## Start Working data

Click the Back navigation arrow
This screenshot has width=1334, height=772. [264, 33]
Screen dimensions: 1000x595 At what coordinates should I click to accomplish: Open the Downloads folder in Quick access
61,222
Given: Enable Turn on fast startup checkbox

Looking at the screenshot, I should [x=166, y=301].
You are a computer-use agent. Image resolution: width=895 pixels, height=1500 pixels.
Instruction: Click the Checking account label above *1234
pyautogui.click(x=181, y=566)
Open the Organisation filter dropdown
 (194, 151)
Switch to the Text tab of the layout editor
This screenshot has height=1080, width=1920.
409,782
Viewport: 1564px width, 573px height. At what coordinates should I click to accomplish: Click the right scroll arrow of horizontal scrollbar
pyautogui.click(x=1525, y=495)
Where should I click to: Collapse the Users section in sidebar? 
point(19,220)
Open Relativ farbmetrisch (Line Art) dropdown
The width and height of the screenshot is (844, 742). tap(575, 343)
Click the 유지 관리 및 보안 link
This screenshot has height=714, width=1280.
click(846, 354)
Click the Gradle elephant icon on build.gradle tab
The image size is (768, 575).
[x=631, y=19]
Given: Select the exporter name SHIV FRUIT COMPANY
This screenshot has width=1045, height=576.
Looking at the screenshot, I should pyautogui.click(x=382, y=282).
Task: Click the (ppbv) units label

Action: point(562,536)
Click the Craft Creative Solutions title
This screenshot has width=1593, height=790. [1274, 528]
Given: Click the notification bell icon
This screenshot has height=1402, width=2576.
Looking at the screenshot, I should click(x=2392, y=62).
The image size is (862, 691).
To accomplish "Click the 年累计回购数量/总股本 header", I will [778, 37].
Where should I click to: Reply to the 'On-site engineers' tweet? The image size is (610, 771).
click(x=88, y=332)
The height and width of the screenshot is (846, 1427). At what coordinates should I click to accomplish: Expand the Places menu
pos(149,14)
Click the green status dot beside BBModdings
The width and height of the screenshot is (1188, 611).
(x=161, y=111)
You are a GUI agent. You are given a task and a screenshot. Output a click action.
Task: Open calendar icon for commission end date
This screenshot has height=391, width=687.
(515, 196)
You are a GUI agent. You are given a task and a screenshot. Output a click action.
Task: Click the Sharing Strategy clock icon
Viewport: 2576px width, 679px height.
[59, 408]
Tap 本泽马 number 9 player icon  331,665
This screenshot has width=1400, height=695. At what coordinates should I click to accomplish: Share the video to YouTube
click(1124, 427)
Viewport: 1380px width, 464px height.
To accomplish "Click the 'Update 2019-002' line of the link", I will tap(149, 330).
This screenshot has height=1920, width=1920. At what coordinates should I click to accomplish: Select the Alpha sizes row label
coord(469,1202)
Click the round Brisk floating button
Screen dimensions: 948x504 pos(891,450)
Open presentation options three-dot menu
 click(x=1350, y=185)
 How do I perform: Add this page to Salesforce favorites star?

## End Working data

> _Task to carry out_: Render everything from the line containing "Click the round Brisk floating button" down to the end of the items as a Markdown table with columns Row and Line, numbering rows from 1 and skipping blank lines.

> _Output for this exercise_:
| Row | Line |
|---|---|
| 1 | Click the round Brisk floating button |
| 2 | Screen dimensions: 948x504 pos(891,450) |
| 3 | Open presentation options three-dot menu |
| 4 |  click(x=1350, y=185) |
| 5 |  How do I perform: Add this page to Salesforce favorites star? |